Alexa being daddy's goof









such a healthy boy now!! but wont pose worth a damn lol









brat









think hes happy?









om nom nom part 2 lol









im gonna eat you in a minute!!! just play dont worry lol









big lovable bear









then out came the crazy!! ahhh drake









he is looking good!









i love this shot idk why









the boxer in him is strong lol


















now my Alexa...showing off her goofy self









i believe i can fly!









i believe i can touch the sky!!!


















guarding her daddy









kisses!









yea real vicious....









she is looking amazing so far...


----------



## ThaLadyPit (Oct 12, 2008)

Great pictures! Magnus is so handsome! Drake and Alexa are looking good too. Thank you for sharing them with us. They all look so happy and healthy.


----------



## Chelle (Nov 5, 2011)

Great photos. What's not gaga about being happy, healthy & full of love. Keep sharing.

Sent from my iPhone using Petguide.com Free App


----------



## rabbit (Jan 14, 2012)

i love drake he's such a good looking dog


----------



## shewerewolf (Oct 27, 2010)

rabbit said:


> i love drake he's such a good looking dog


thank you. he would be an amazing dog if he had a brain.....seriously lacking that. dont let the pics fool you lol.


----------



## shewerewolf (Oct 27, 2010)

ThaLadyPit said:


> Great pictures! Magnus is so handsome! Drake and Alexa are looking good too. Thank you for sharing them with us. They all look so happy and healthy.


thank you. They are for sure happy and healthy...my vet says they are the healthiest he sees come in.

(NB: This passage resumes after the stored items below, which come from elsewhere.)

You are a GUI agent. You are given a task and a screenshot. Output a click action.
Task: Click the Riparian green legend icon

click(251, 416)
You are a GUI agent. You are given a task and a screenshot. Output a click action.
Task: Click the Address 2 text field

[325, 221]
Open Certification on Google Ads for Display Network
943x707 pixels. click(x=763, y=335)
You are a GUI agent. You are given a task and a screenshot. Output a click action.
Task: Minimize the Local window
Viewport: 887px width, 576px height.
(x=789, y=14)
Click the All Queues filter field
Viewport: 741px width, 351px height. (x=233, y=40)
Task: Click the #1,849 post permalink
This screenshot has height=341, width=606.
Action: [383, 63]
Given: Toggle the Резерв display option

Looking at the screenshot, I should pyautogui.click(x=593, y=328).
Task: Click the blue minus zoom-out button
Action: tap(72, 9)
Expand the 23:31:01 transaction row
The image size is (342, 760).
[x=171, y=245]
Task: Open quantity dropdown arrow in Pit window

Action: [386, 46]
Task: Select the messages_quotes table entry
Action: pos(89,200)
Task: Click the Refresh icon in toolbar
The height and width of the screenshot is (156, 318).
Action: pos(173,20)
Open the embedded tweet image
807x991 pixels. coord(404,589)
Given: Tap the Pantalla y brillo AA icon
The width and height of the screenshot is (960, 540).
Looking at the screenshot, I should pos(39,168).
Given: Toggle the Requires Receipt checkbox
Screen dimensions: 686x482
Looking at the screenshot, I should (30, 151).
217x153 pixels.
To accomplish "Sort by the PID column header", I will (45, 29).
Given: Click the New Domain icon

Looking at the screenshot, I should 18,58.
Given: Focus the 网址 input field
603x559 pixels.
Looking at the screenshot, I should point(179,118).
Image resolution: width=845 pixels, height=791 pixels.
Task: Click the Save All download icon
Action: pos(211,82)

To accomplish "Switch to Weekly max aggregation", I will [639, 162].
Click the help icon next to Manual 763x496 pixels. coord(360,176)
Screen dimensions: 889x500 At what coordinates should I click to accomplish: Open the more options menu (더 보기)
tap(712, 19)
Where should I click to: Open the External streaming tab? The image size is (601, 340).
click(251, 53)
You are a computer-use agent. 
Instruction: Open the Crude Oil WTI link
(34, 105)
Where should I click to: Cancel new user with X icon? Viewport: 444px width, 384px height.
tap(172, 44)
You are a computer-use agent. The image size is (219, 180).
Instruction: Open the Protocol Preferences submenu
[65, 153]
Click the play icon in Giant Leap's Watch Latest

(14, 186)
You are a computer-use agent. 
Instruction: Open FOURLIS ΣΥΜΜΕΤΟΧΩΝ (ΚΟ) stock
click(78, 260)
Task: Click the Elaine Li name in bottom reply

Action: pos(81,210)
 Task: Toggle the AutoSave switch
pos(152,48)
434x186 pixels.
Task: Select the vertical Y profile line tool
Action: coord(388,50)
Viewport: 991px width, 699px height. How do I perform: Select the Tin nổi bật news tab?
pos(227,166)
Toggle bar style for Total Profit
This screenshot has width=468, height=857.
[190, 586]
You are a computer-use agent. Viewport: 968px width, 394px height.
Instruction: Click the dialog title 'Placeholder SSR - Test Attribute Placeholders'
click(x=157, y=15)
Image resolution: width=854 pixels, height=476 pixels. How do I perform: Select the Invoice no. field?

Magnus is the only one i dont have to work out to keep in shape...he guards the yard (if someone walked in hed run and hide) but has worn a trail running back and forth to the gates lmao


----------



## RedNoseAPBT (Mar 3, 2012)

Awesome pictures, I especially love the action shots.


----------



## TheIncredibleSocks (Sep 8, 2012)

Great pics!


----------